**Что требуется**
Как будет выглядеть отрывок о пуританах — всё от «Английские протестанты –» вплоть до «благополучие – богоизбранностью.», если поменять в нем «бережливость» на «экономность»?

**Отрывок**
● ● ● ● ●
Английские протестанты – пуритане – отличались особой аскетичностью, крайней строгостью нравов, осуждением проявлений любой роскоши. Для них были характерны чопорность, педантизм, абсолютная честность в ведении дел, бережливость, трудолюбие и целеустремленность. Накопление богатства они не считали грехом – более того, предприимчивость называли «даром Божьим», а материальное благополучие – богоизбранностью.
Пуритане подвергались в Англии репрессиям со второй половины XVI века. Многие из них были вынуждены переселиться в континентальную Европу и в Америку. В 1620 году с пуританских поселений в штате Массачусетс началось английское заселение Северной Америки.
Наша безвестная семья рано примкнула к Реформации и оставалась протестантской даже в царствование королевы Марии, когда ревностным противникам папизма порой грозила серьезная опасность. В доме у нас была Библия на английском языке, и чтобы уберечь ее от посторонних глаз, ее в открытом виде прикрепили снизу тесьмой к сиденью табуретки. Когда мой прапрадед читал Библию вслух своему семейству, он ставил табуретку вверх ножками к себе на колени и переворачивал страницы, вытягивая их из-под тесемок. Кто-нибудь из детей стоял в дверях, чтобы вовремя предупредить остальных о появлении пристава церковного суда. Тогда табуретку снова ставили на пол, и Библия оказывалась спрятана. Этот рассказ я слышал от моего дяди Бенджамина. Семья наша оставалась в лоне англиканской церкви до конца царствования Карла II или около того, а когда священники, подвергшиеся опале как диссиденты, съехались в Нортгемптоншир на тайное собрание, Бенджамин и Иосия стали их приверженцами на всю жизнь, остальные же члены семьи сохранили верность епископальной церкви.
Отец Бенджамина, Иосия Франклин, в 19 лет женился на Анне Чайлд (она была на три года старше него) и перевез ее из деревни Эктон в город Бенбери. Там Иосия работал в магазине и в мастерской старшего брата, овладевая ремеслом красильщика шелковых тканей. Он получал жалованье, но заработанных средств не хватало на содержание семьи, в которой родилось трое детей.
В 1683 году Иосия решился на переезд в Америку: он хотел свободно исповедовать протестантскую религию и улучшить свое материальное положение.
25-летний Иосия отправился через океан с женой и тремя малышами (младшей дочке едва исполнилось несколько месяцев). Изнурительное плавание, продолжавшееся 9 недель, обошлось в 15 фунтов стерлингов (полугодовой заработок Иосии). Но все лишения оказались не напрасными. Заработная плата в городах Северной Америки была в 2–3 раза выше, чем в Англии, а стоимость жизни – значительно ниже.
● ● ● ● ●
**Исходные данные**
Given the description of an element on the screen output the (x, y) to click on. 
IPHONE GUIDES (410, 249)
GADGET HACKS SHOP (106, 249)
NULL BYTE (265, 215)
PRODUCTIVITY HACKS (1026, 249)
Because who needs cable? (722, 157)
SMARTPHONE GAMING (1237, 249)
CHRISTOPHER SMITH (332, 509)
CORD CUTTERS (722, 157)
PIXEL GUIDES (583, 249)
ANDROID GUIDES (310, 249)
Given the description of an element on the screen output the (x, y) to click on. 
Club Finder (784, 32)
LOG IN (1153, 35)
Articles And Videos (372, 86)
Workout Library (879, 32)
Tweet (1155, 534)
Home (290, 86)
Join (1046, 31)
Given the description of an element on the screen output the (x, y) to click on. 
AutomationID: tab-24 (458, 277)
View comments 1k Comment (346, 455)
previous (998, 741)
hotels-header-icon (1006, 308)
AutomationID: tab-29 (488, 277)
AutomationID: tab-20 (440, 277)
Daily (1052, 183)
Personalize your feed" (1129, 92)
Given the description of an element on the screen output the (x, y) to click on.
● ● ● ● ●
**Ожидаемый ответ**
Английские протестанты – пуритане – отличались особой аскетичностью, крайней строгостью нравов, осуждением проявлений любой роскоши. Для них были характерны чопорность, педантизм, абсолютная честность в ведении дел, экономность, трудолюбие и целеустремленность. Накопление богатства они не считали грехом – более того, предприимчивость называли «даром Божьим», а материальное благополучие – богоизбранностью.